Curious Intersections
There is a theory of politics out there called the “horseshoe theory” that posits that the ultra-left and ultra-right aren’t all that different. However, I find that often it is really a matter of the most left and most right people reaching the same conclusion on an issue for different reasons. This happened with ACA and ADA on six occasions. These were:
. Both opposed the Lockheed Martin bailout in 1971. ACA was against based on an opposition to bailouts of businesses, while ADA was against as Lockheed Martin was a key player in the defense industry providing armaments during the Vietnam War.

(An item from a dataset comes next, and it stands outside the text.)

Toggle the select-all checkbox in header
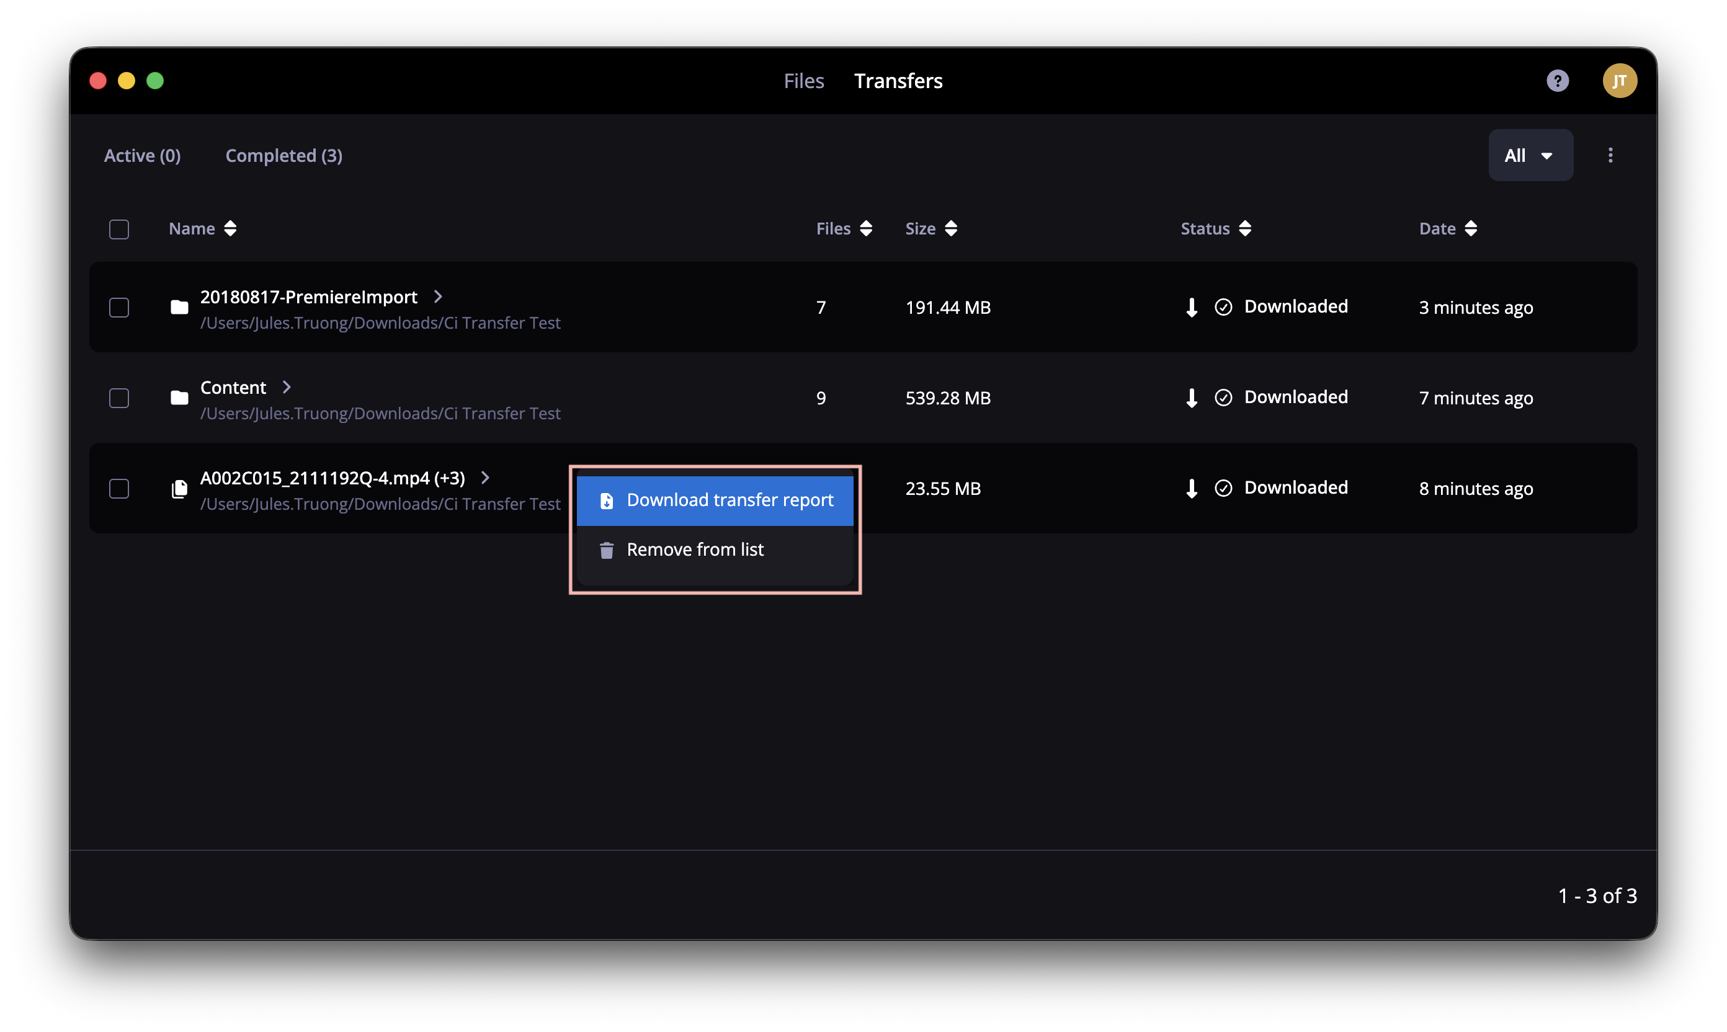This screenshot has width=1727, height=1032. tap(119, 229)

. Both opposed Senator Moynihan’s (D-N.Y.) 1980 proposal to provide federal funding for private school tuition. ACA opposed the allocation of funds, while ADA was opposed to encouraging students to move from public to private schools.

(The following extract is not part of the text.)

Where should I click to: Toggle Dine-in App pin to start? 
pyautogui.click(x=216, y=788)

. Both supported Senator Garn’s (R-Utah) 1980 amendment to substitute a middle-income housing subsidy program with the status quo on housing funding.
. Both supported Congressman Devine’s (R-Ohio) 1980 motion to recommit and thus kill the Energy Mobilization Board. ACA opposed the implications for federalism presented by the Energy Mobilization Board while ADA didn’t want energy projects overriding environmental regulations, especially not when Ronald Reagan was strongly favored to win the 1980 election.

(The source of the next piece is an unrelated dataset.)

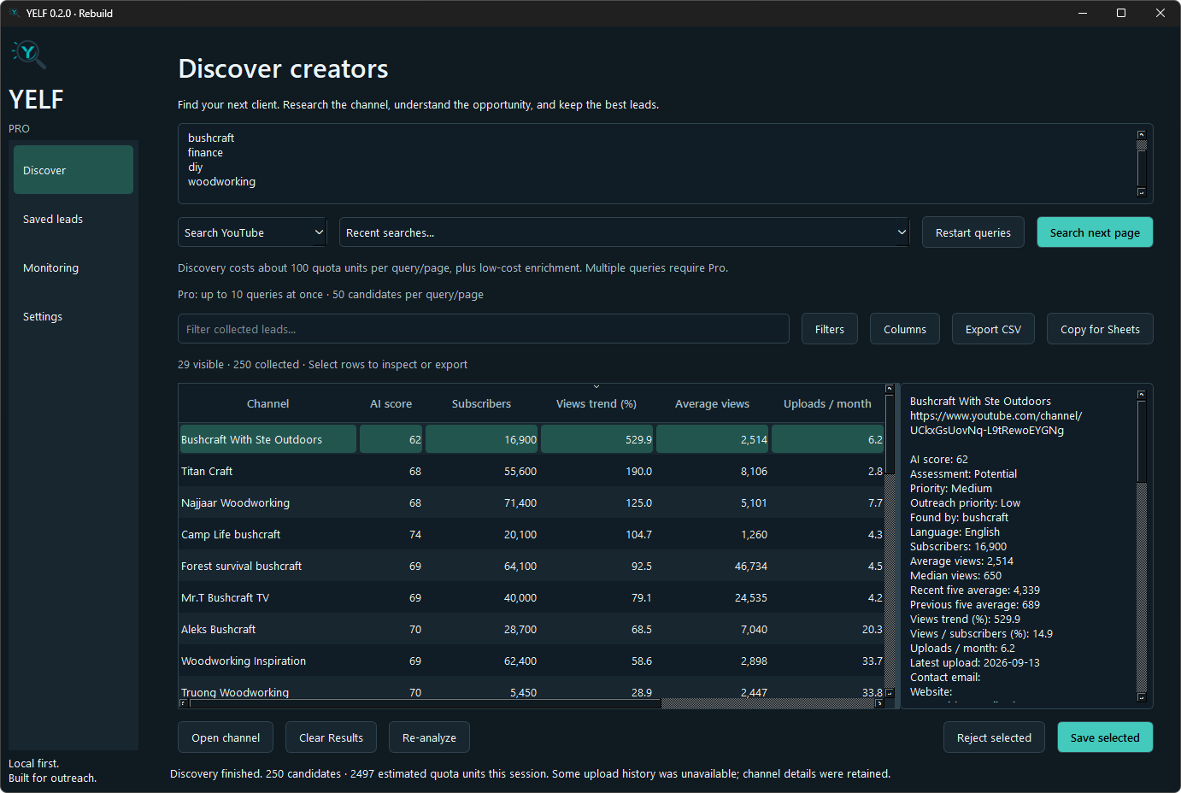
Task: Click the scroll-down arrow in query box
Action: pyautogui.click(x=1141, y=192)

. Both supported Congressman Pritchard’s (R-Wash.) 1981 amendment deleting the Tennessee-Tombigbee Waterway. ACA was against spending the money on the project, while ADA was opposed to the environmental impact of the project.
. Both were in support for the House vote on the Tax Equity and Fiscal Responsibility Act in 1982, ACA for the measure being a step towards balancing the budget while ADA was for as it partially rolled back the Reagan tax cuts.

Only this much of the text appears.